As you start to be in ‘actual’ reality, anger can seep out. It manifests through irritation, anxiety, or rage. You blame others and even yourself for what happened. At times, you’ll be surprised at who you are angry with. If your faith is strong, you may even be angry at God.
I was very angry for months after my son died. I was angry at myself, my husband, my parents, and anyone else who I can think of. Most of all, I was angry at God. I was enraged and my prayers were filled with it. I wasn’t afraid to pray those prayers because I thought that, as my Heavenly Father, He can understand me.
It is important to allow yourself to feel the anger but be careful not to lash out at anybody to preserve your relationships.
Along with the feelings of anger come all the “what if” questions. “What if we had placed him in a better hospital?” “What if the doctor did not release him so soon?” “What if we had more money for better care?”
Bargaining is also a type of denial because of the false hope that you are attempting to have. This is the stage when you are trying to get back to the normalcy that you had before death.

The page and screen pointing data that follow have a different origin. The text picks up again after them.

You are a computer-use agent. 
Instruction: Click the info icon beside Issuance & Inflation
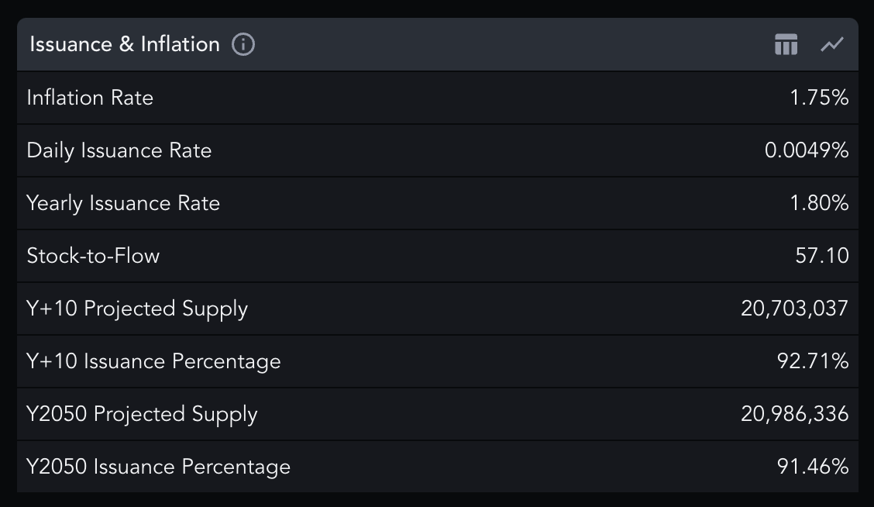(x=243, y=45)
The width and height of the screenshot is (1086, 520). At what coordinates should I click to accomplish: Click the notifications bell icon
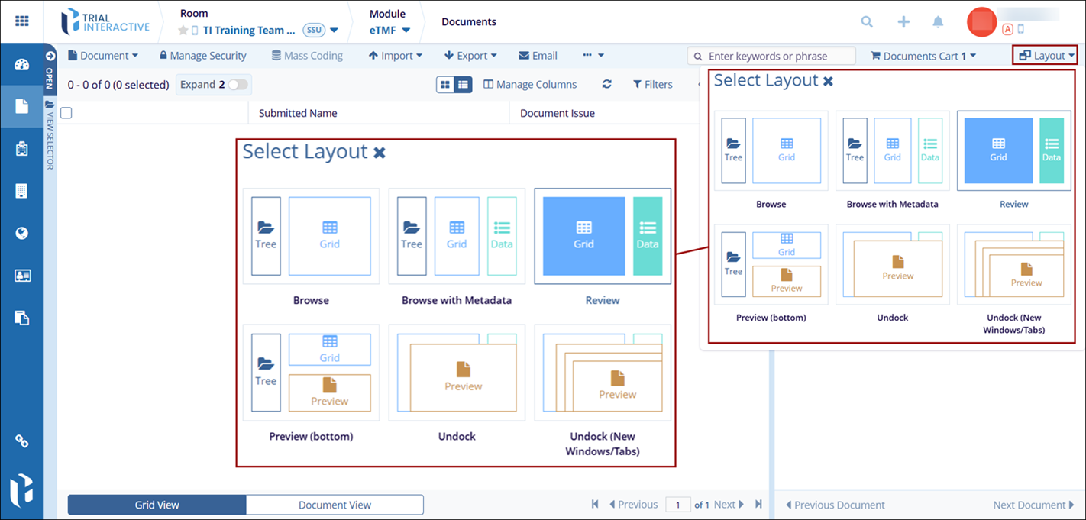click(x=938, y=22)
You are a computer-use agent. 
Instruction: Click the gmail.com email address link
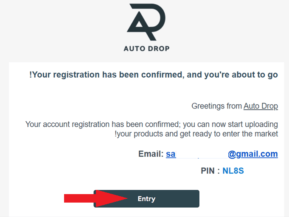[x=253, y=154]
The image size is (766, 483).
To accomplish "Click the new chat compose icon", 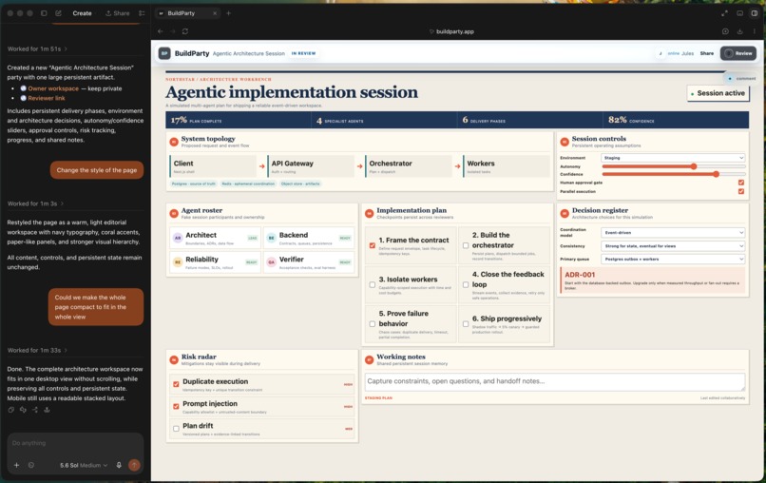I will point(58,13).
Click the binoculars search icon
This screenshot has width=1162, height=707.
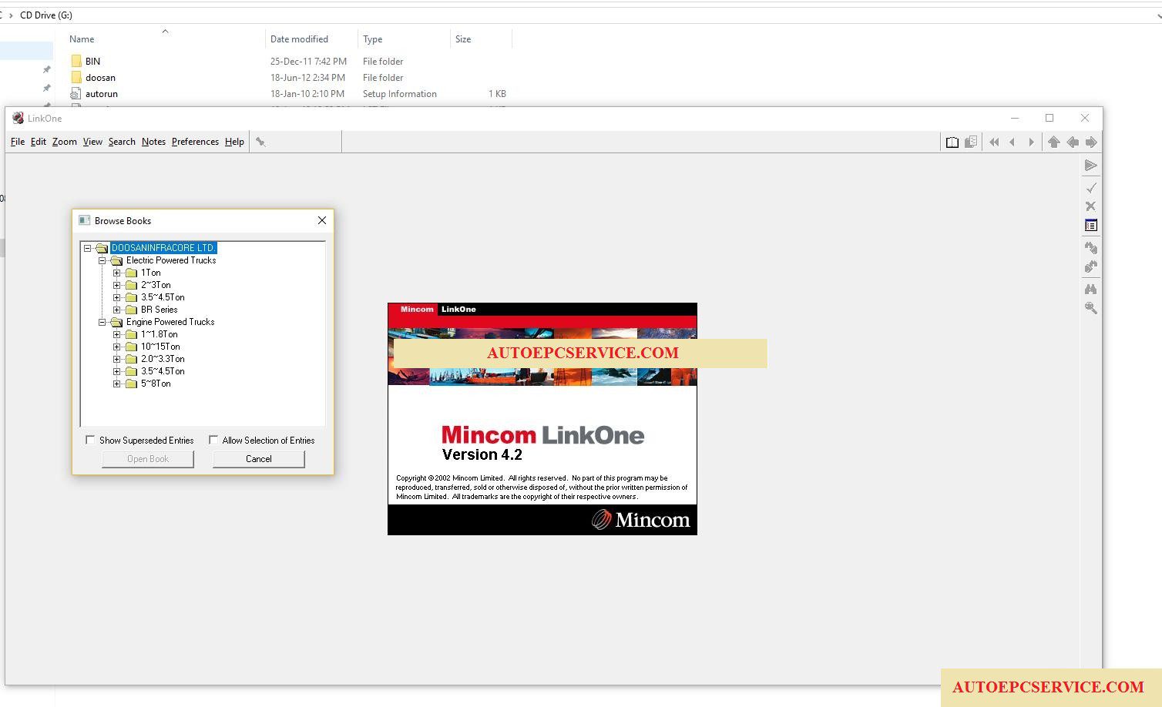(x=1090, y=290)
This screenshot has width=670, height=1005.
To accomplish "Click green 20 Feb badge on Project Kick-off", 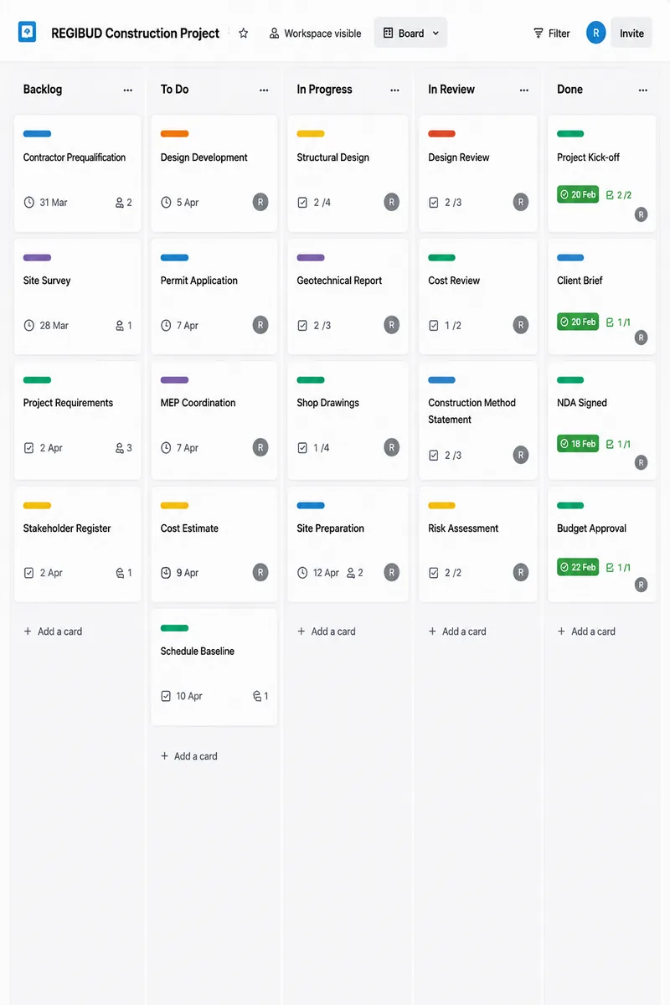I will [578, 194].
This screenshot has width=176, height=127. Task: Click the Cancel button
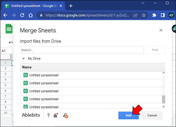pyautogui.click(x=152, y=115)
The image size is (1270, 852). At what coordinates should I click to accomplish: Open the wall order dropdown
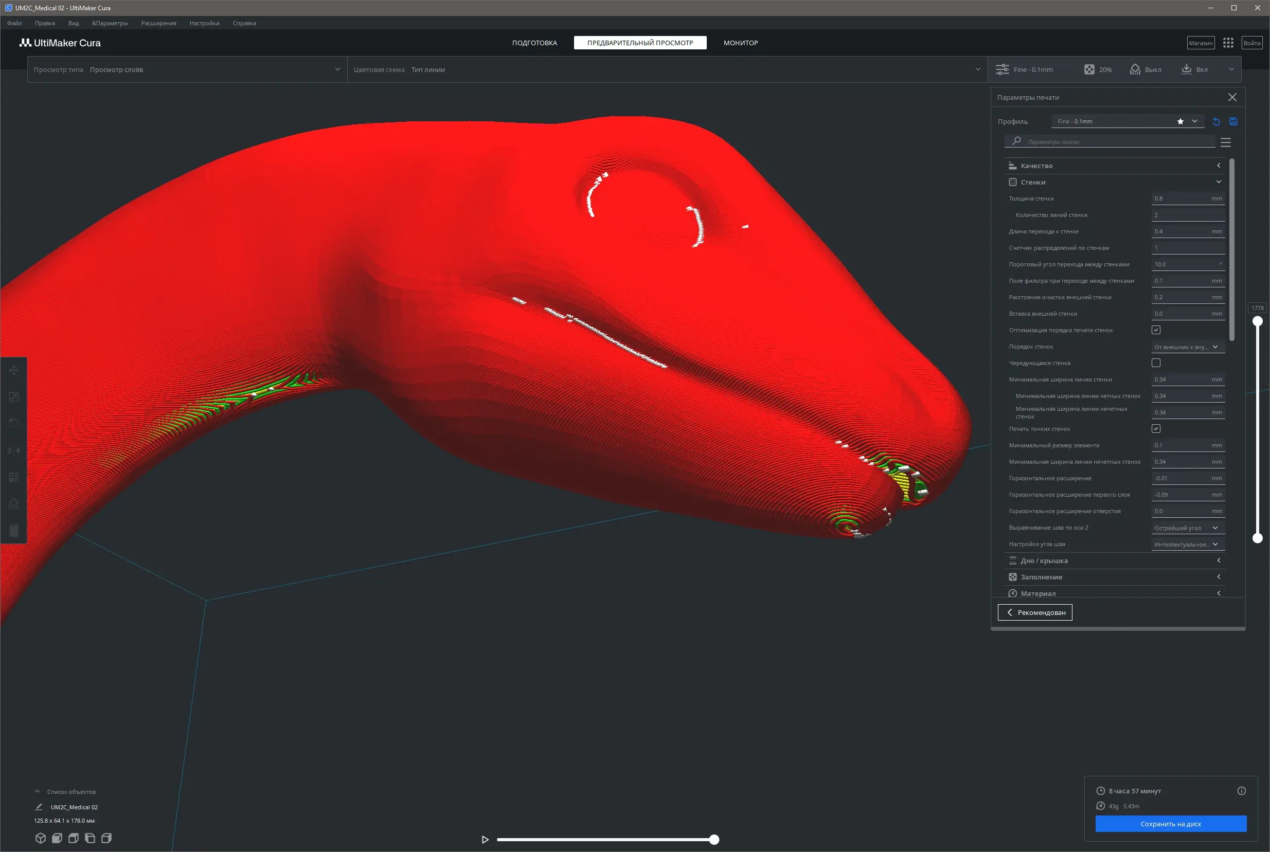pyautogui.click(x=1187, y=347)
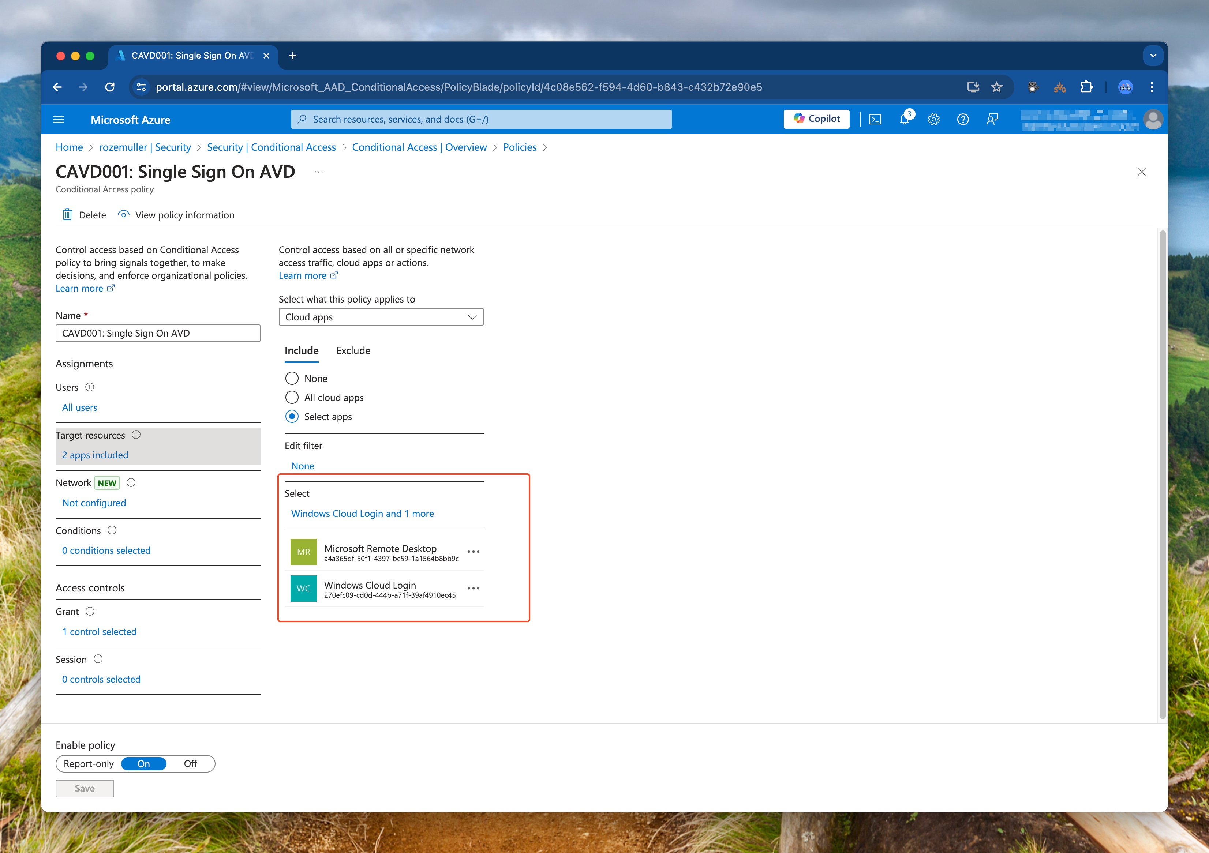Open the Azure portal hamburger menu
1209x853 pixels.
click(59, 119)
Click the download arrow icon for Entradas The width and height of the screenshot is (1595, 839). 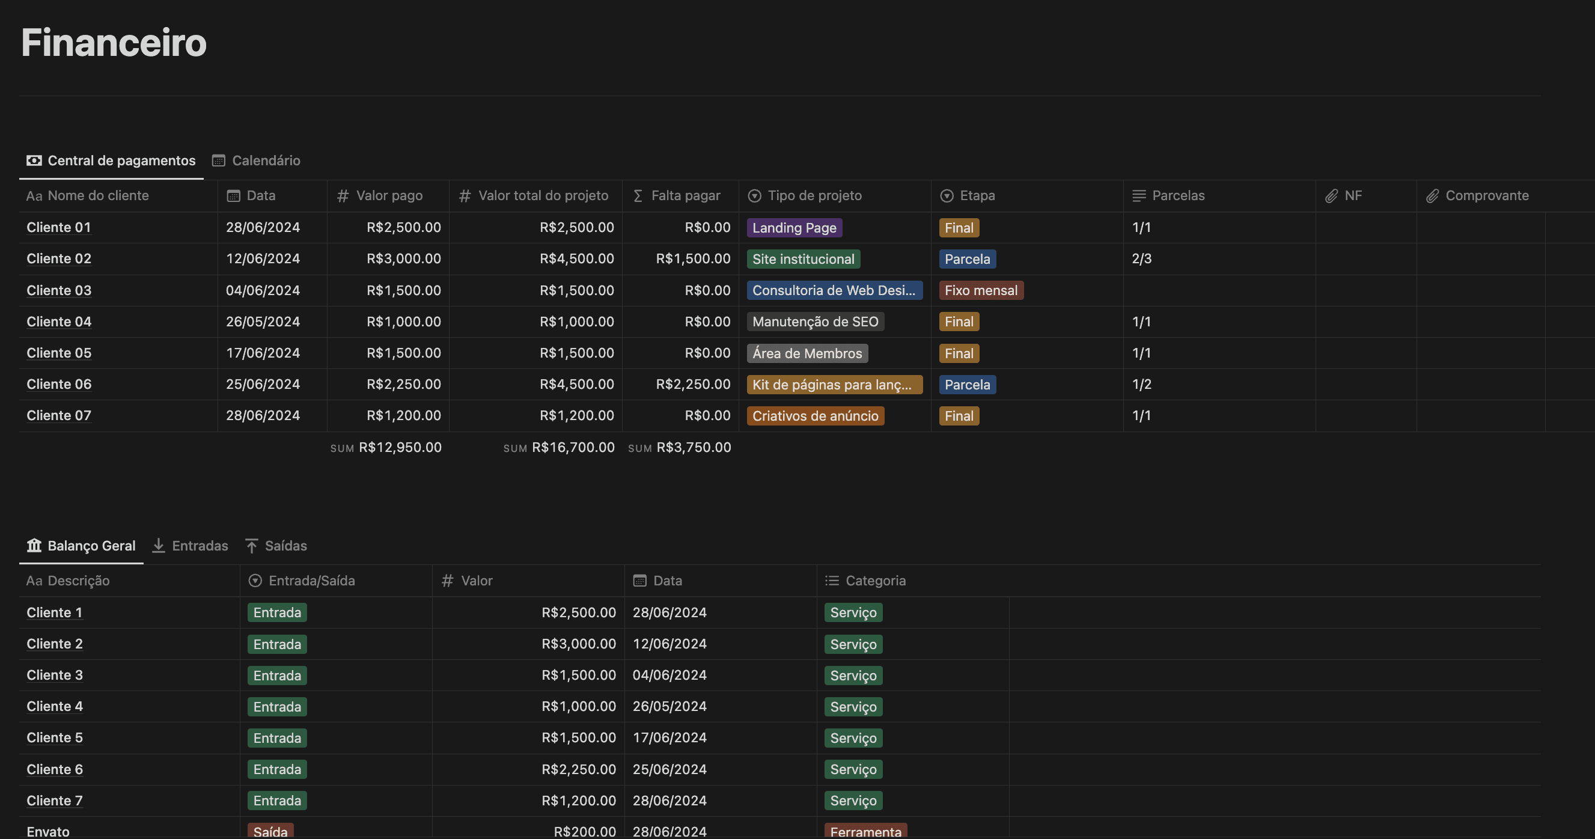click(159, 546)
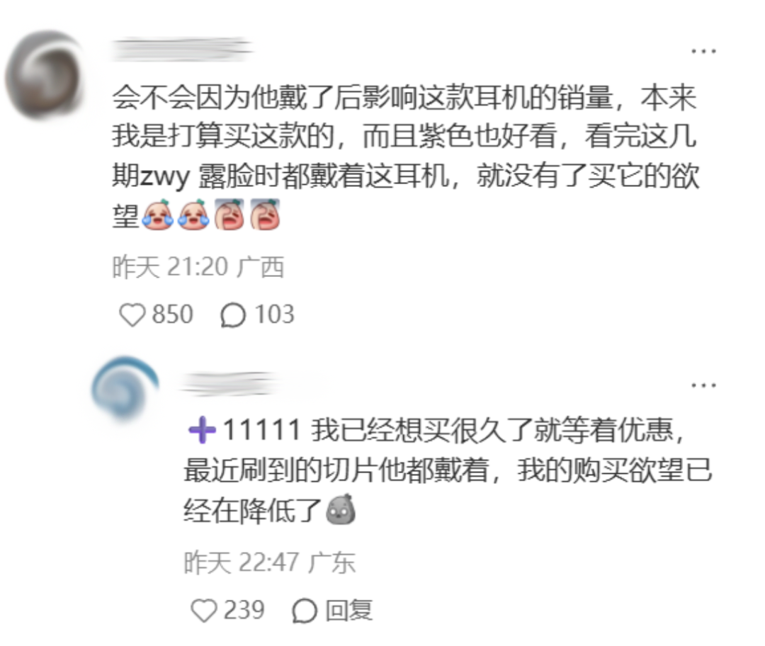
Task: Click the timestamp 昨天 22:47 广东
Action: (x=270, y=562)
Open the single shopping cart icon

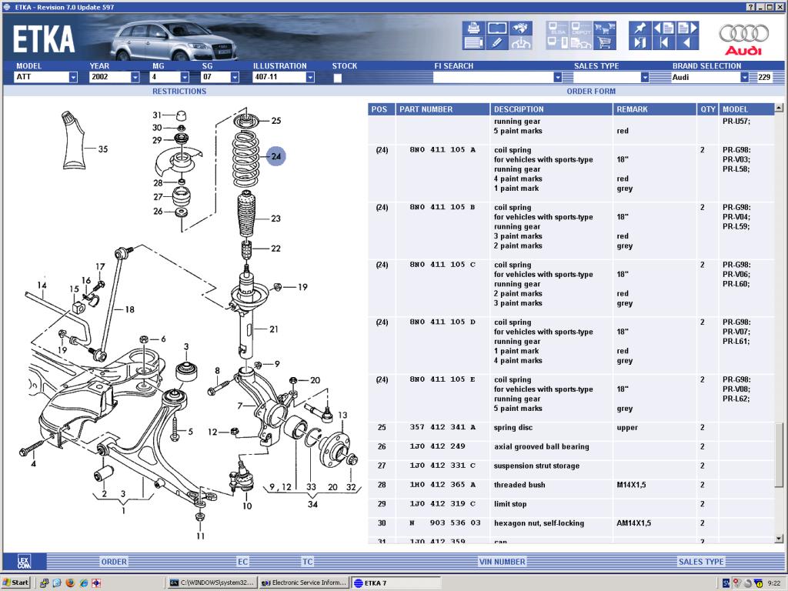point(606,43)

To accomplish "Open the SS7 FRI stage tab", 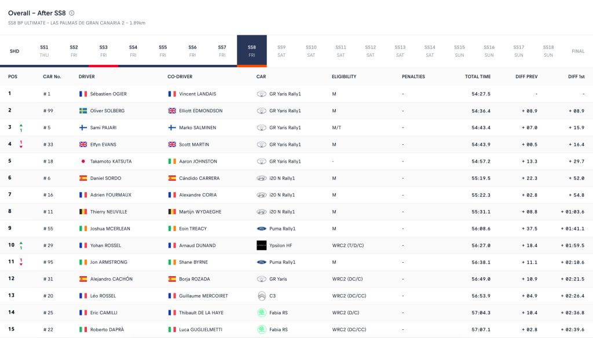I will pos(222,51).
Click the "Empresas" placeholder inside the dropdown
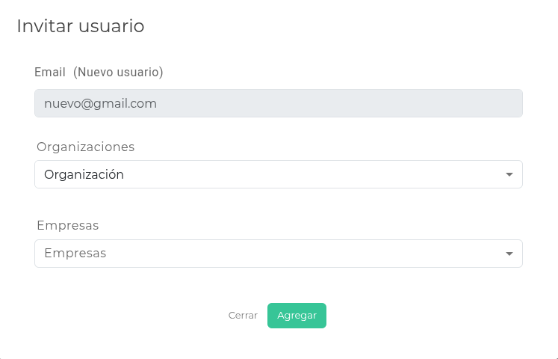 (75, 254)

Depression sets in when you begin to accept what happened. As you reflect on your losses, sadness, loneliness, and yearning are common emotions. For some people, this is a time of overwhelming sadness as they realize that life must go on. Depression may also signal the beginning of acceptance as you start to reflect on what life may become after this.
When you start to make plans for a life without your loved one, acceptance starts to set in. You can finally tell yourself, “Okay, I know he’s gone, but I am going to be okay.” Moving on is different because it signifies leaving someone. With death, we continue to live even as we continue mourning.
It took me more than two years to finally accept that my son died and that I’ve done the best I can while he was alive. I also started seeing the good that came with it. My children learned to empathize with other children who experienced loss. My husband and I have been able to accept that together, we grew a child in my womb, and together we lost that child. It is painful, hard, and ugly. At the same time, we all grew and learned to accept. As for me, I gained back the joy in my life through the grace of God. I understood that God still had many things for me to do. In God’s time, I will see my son again.
Dying is part of the natural order of life. We were meant to grieve our losses. It’s natural that we want to protect ourselves from experiencing pain, but we should also remember that out of pain comes growth and wisdom. It isn’t easy, but with the help of others and of God, we can come back to ourselves and keep on living. Grief should not be avoided, because the more you try to avoid it, the longer it will take for you to keep experiencing the pain.